A major – and I mean major – leaflet campaign
While season six was arguably one of the strongest of Red Dwarf, things begin to feel like something of a rehash, with a little of that original spark of creativity missing. This was no more evident than in “Polymorph II: Emohawk,” the episode that sees the return of the Polymorph, bringing with it a transformation into Duane Dibbley for Cat, and Rimmer becoming his egotistical alter-ego from a parallel universe, Ace Rimmer, originally introduced in season four.
Six was also the season that saw the departure of Rob Grant to pursue other projects. Season seven saw Grant Naylor follow his vision of Red Dwarf as a feature-length movie. The series was digitally altered to appear more movie-like, and the audience laugh-track was removed (though one has been added back in to some episodes on streaming sites.)

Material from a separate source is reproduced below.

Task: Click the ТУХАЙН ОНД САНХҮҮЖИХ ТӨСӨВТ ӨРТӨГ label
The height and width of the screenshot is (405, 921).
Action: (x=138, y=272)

Red Dwarf would end its original run at the end of season eight, broadcast in 1999. The charm may have disappeared for the teenage me with the end of season six, but there is no denying the lasting impact of the show.
In fact, it is remarkable that a sci-fi comedy could inspire relaunches in 2009, 2012, 2016, and 2020, along with a multitude of novels and multimedia projects, and even a U.S. version that we probably shouldn’t dwell on. From the humblest beginnings, Grant and Naylor formed a science fiction legacy that has lasted over 30 years, with characters and settings more persistent than a 3-million-year-old vindaloo stain.
As for me, I’m going to grab a tension sheet and take a trip through a time hole back to 1988 to revisit Red Dwarf.
Smoke me a kipper, I’ll be back for breakfast!